Vaccinated players will have no restrictions inside the workplace or away from it. Players who don’t get a vaccine will work under the same restrictions as the 2020 season. That includes daily testing, indoor mask mandates and no interaction with people from outside of the team on road trips. Unvaccinated players also must maintain physical distance from others inside team facilities.

Most players apparently are fine with the arrangement. They agreed to the policy, and NFL Network reported that more than 78 percent of players already have had at least one shot. Fourteen teams have at least 85 percent of their players vaccinated and at least half of players on all 32 teams are vaccinated, according to NFL Network.

Hopkins and Beasley are among a vocal minority of players who’ve expressed displeasure with the COVID-19 policies. Bills guard Jon Feliciano is another. He regurgitated some of the unhinged conspiracy theories about the coronavirus and vaccines that have been propagated by shameless far-right politicians and media figures.

Players are free to express their uninformed views. Everyone else is free to criticize them. That’s how it should work. Mockery is a way to compel unvaccinated players with ignorant opinions to get with the program. Some of that pressure is sure to come from their teammates.

Former Cowboys player Michael Irvin, a member of the Pro Football Hall of Fame, recently said Cowboys players who don’t get vaccinated aren’t serious about winning a championship. During a Wednesday interview with Dallas radio station 103.5 The Fan, Irvin said his views have nothing to do with politics.

Irvin: “I don’t care about the right wing. I don’t care about the left wing. I only care about a (championship) ring.”

I’m sure Irvin also cared about the money when he played. That’s another reason for players to get vaccinated. It’s in their best financial interest to do so.

The NFL completed the 16-game season in 2020 with no games canceled, but more than a dozen were postponed. Others were played with rosters depleted because of COVID-19 outbreaks. The more players and staff who are vaccinated this season, the less likely that will happen again. It’s that simple.

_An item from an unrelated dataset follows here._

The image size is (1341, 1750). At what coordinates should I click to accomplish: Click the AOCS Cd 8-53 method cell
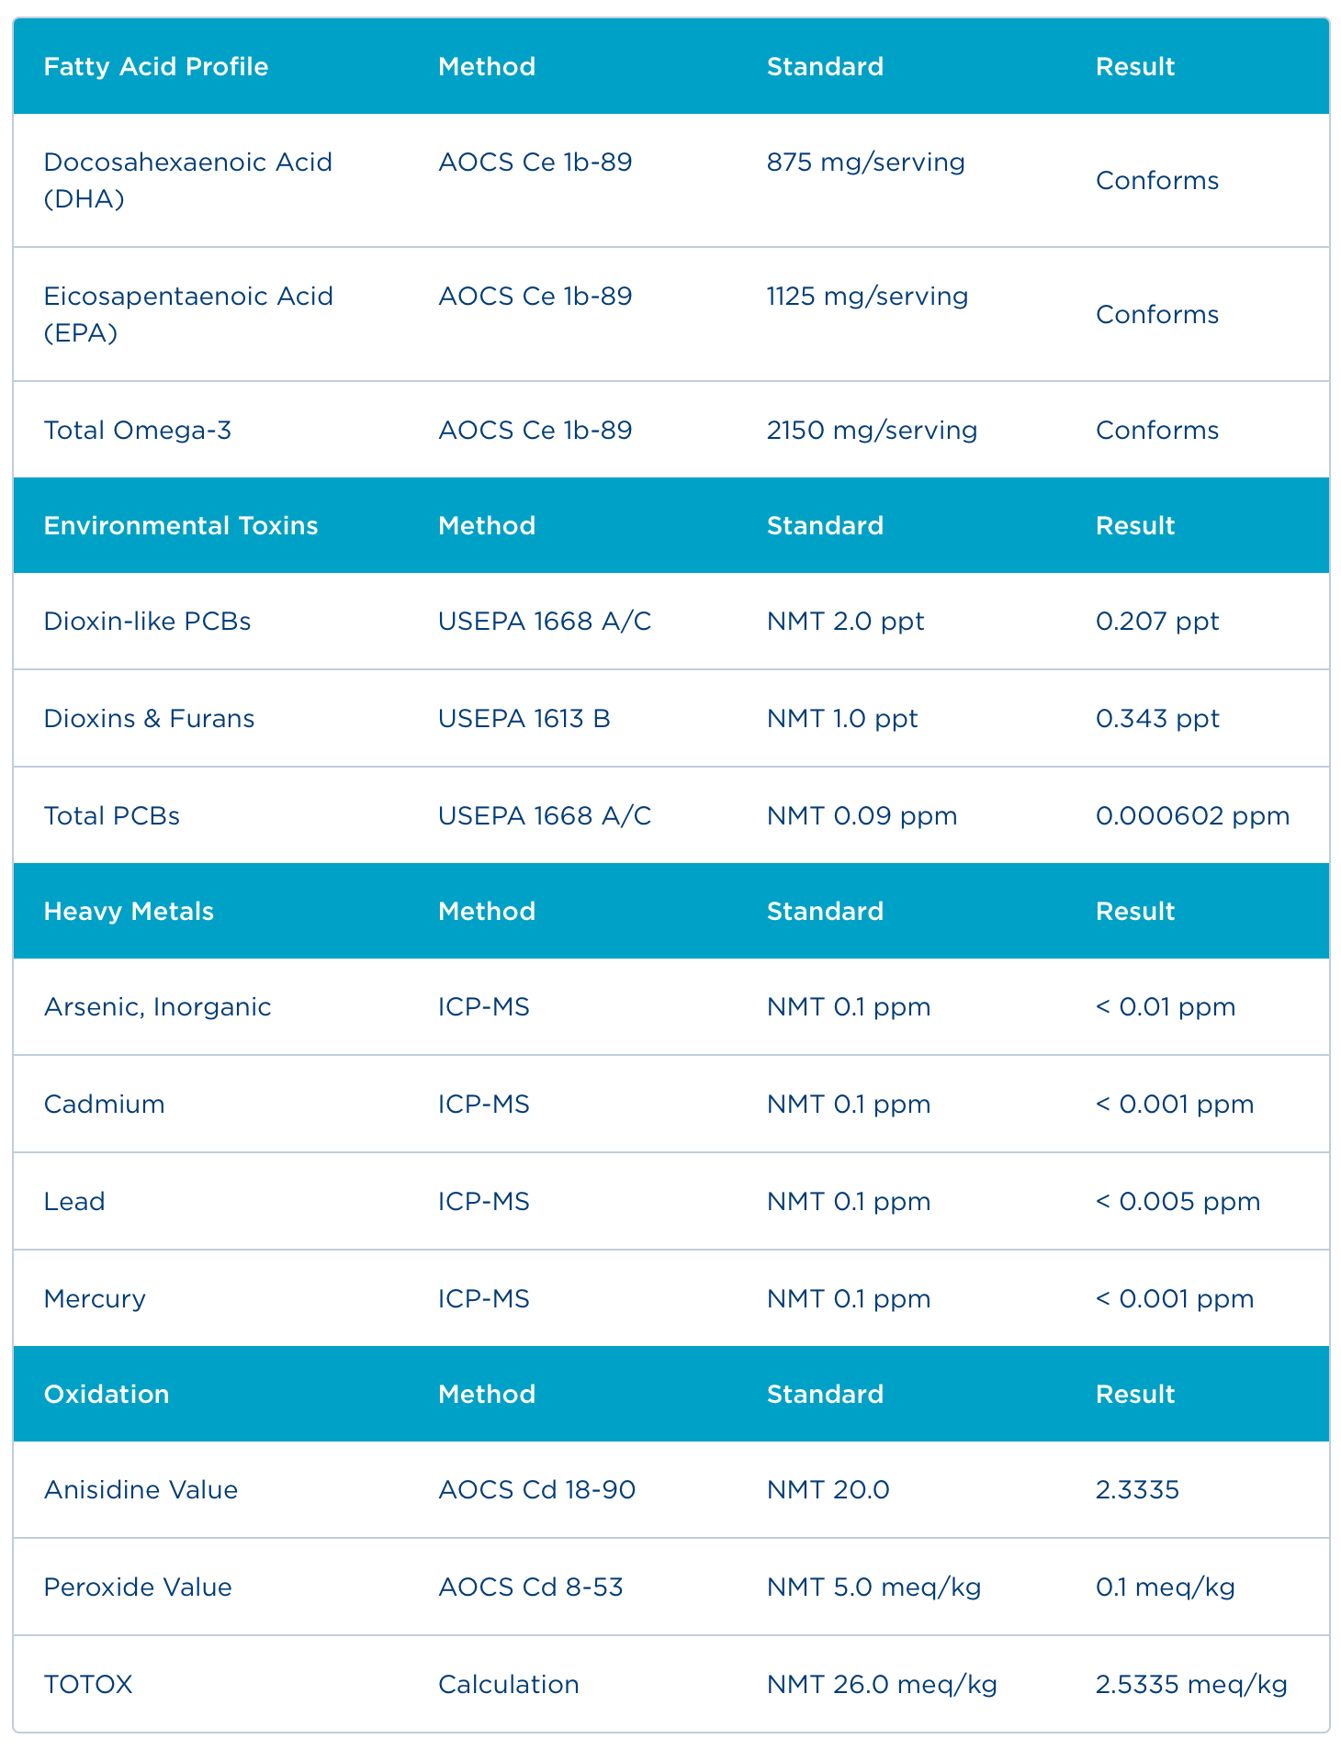pyautogui.click(x=530, y=1587)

No experts have claimed that vaccinations offer 100% immunity from COVID-19. They are proved to decrease the chance of infection and serious illness. Dr. Anthony Fauci said it’s also probable that unvaccinated people are more likely to transmit the virus than vaccinated people.

It’s not clear if players were informed about the details of the team penalties the NFL announced Thursday. The reactions of some players to the memo made it seem as if they didn’t know they were coming. If so, that would be a major failure by their union. NFLPA spokesman Carl Francis declined to comment Friday on whether players were told that the team penalties announced Thursday were a possibility.

The league said that if a game is postponed because of an outbreak among unvaccinated players, their team will forfeit if it can’t be rescheduled during the 18-week season. That team also would be responsible for covering revenue lost from the canceled game and players from both teams wouldn’t receive a paycheck. The NFL said that, unlike last season, there won’t be an extra week available to reschedule games.

The NFLPA’s position is that players shouldn’t be surprised by the restrictions on unvaccinated players. They are the same guidelines players agreed to for the 2020 season. The difference now is that players can be free from those constraints by getting a vaccine, and teams will carry the burden of outbreaks among unvaccinated players (teams have the ability to trace the source).

The potential for team penalties creates even more incentive for players to get vaccinated. It prompted Hopkins to tweet: “Never thought I would say this, (but) being in a position to hurt my team because I don’t want to partake in the vaccine is making me question my future in the (NFL).”

It should make Hopkins question his decision to refuse the vaccine. Hopkins quickly deleted the tweet and later posted another in which he wrote that he planned to play nine more years. It seems the public backlash made him reconsider his position.

That’s good. No NFL player should have to be vaccinated if they don’t want to, but all should feel the pressure to do so. If they still choose not to get vaccinated, then they should accept the consequences of their choice.